MIPS Finally Posts GCC Compiler Patch For P6600 Series, But Might Be Rejected

Written by Michael Larabel in GNU on 11 June 2018 at 08:08 AM EDT. 1 Comment
GNU
The MIPS P6600 processor was announced in 2015 as one of the Warrior Processors based upon MIPS64 Release 6. The P6600 is based on a 28nm process, clock speeds up to 2.0GHz, and is the fastest performing of the MIPS Warrior cores. Only now has MIPS posted an enablement patch for the MIPS P6600 with GCC.

At the start of June a MIPS Technologies engineer posted the GCC patch for bringing up the P6600 and allowing -march=p6600. But even though this patch is here three years later, at this point it's not going to be accepted.

GCC MIPS port maintainer Matthew Fortune has pointed out that the MIPS website no longer contains any architecture-specific documentation.
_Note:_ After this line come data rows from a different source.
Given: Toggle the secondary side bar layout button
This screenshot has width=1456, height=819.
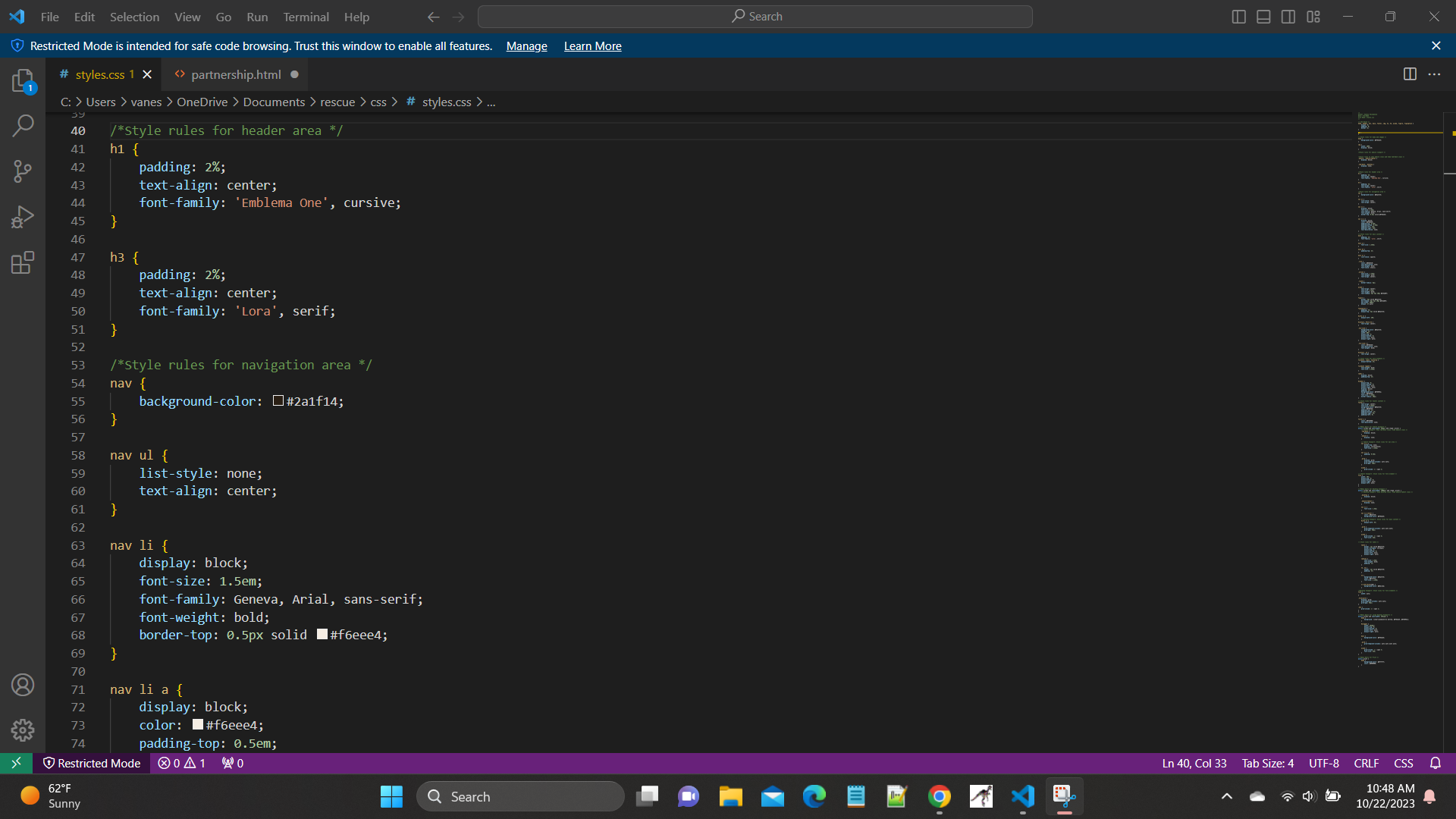Looking at the screenshot, I should pos(1288,17).
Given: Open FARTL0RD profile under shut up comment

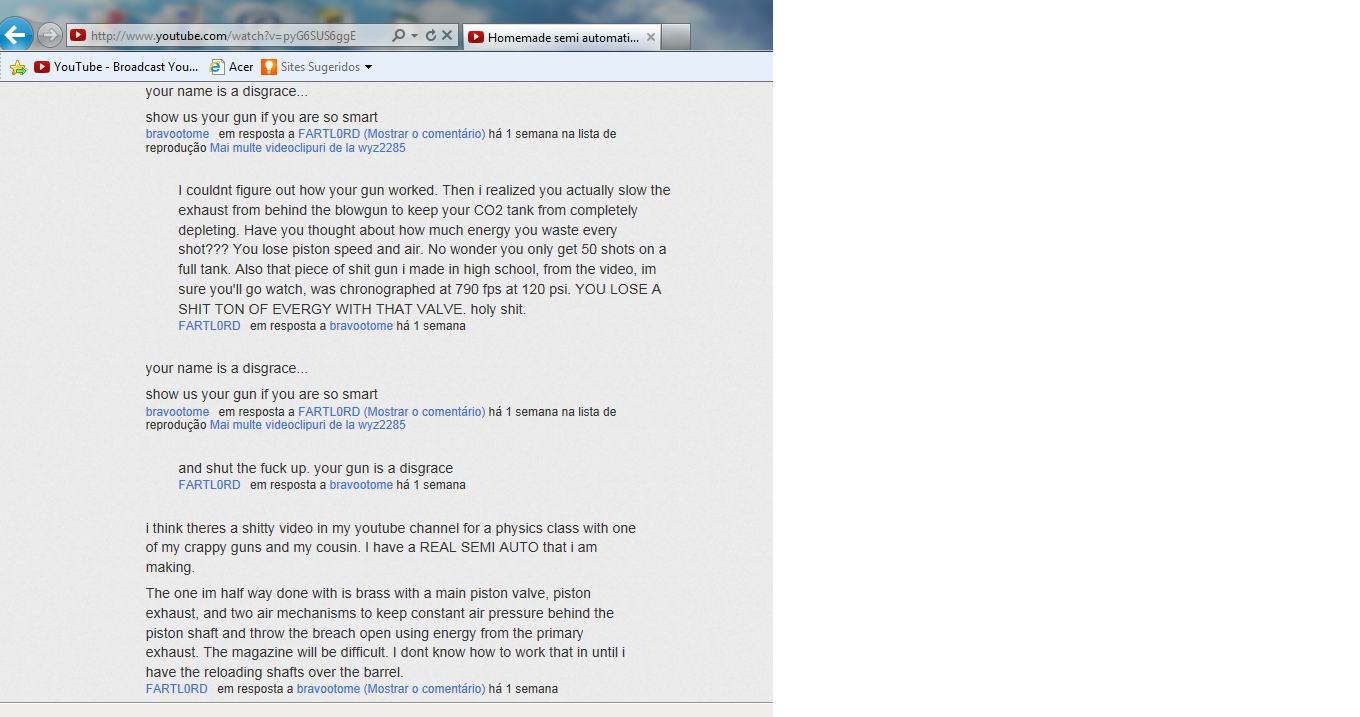Looking at the screenshot, I should 209,485.
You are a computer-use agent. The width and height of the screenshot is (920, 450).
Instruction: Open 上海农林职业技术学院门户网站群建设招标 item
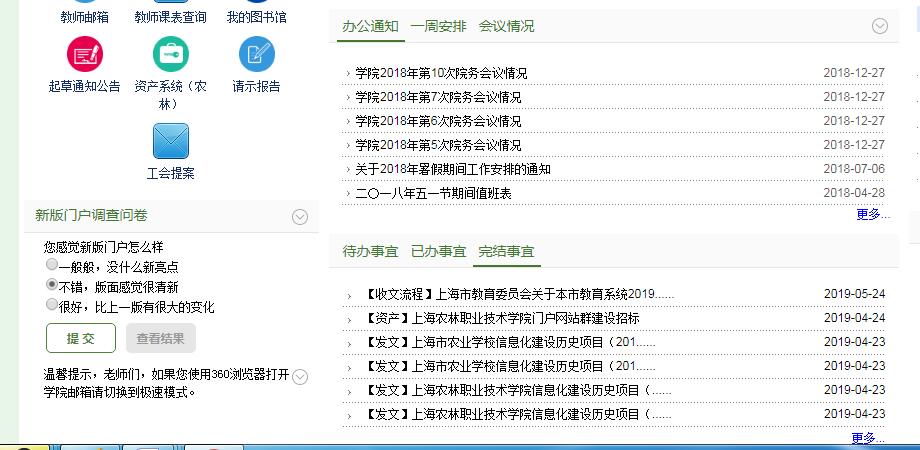(502, 318)
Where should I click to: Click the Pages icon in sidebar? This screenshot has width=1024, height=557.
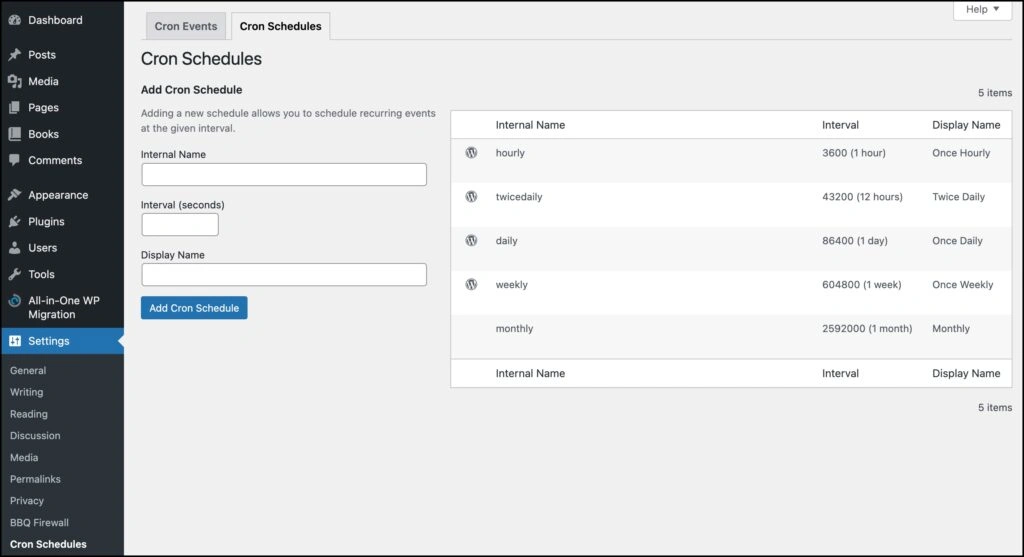pyautogui.click(x=14, y=108)
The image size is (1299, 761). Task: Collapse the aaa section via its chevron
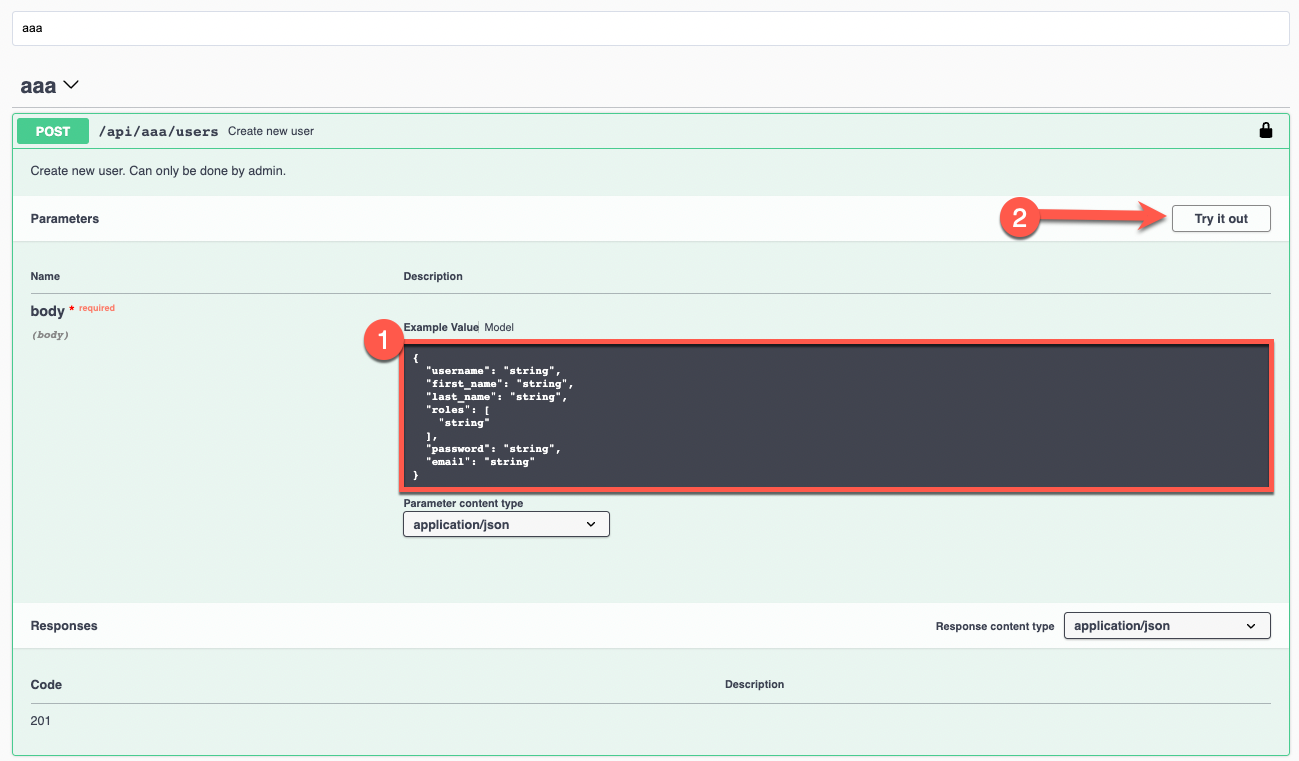coord(69,85)

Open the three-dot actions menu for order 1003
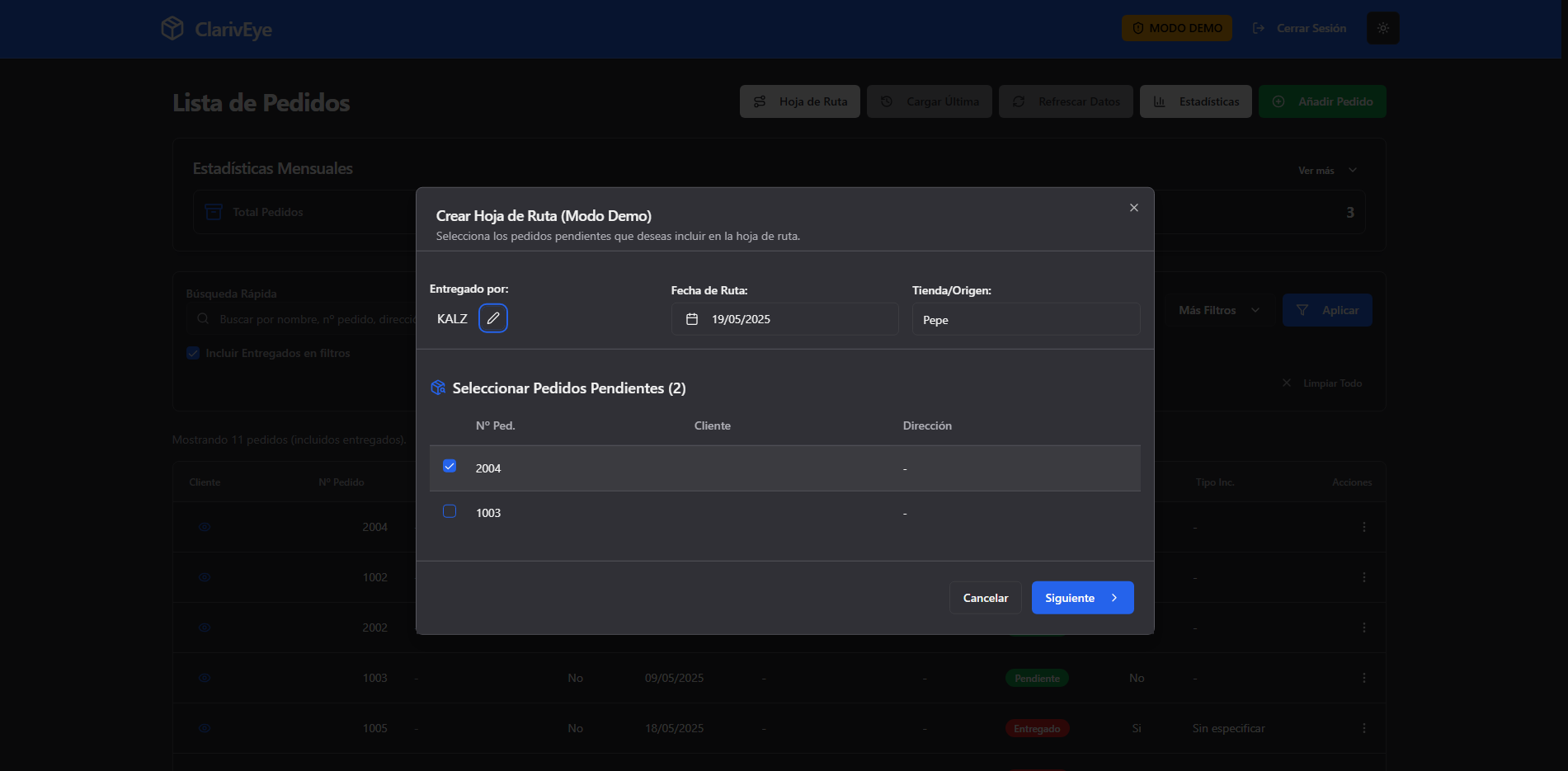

Documents on existing MIPS generations was removed and he hasn't seen any public documentation at all for the P6600. Without any formal documentation being published for understanding the micro-architecture better and other developers being able to understand and maintain it moving forward, the P6600 support will be rejected.

So far MIPS hasn't responded whether they plan to restore the public CPU micro-architecture documentation or not. As part of this recent GCC MIPS push, there was also an updated i6400 scheduler and aliasing i6500.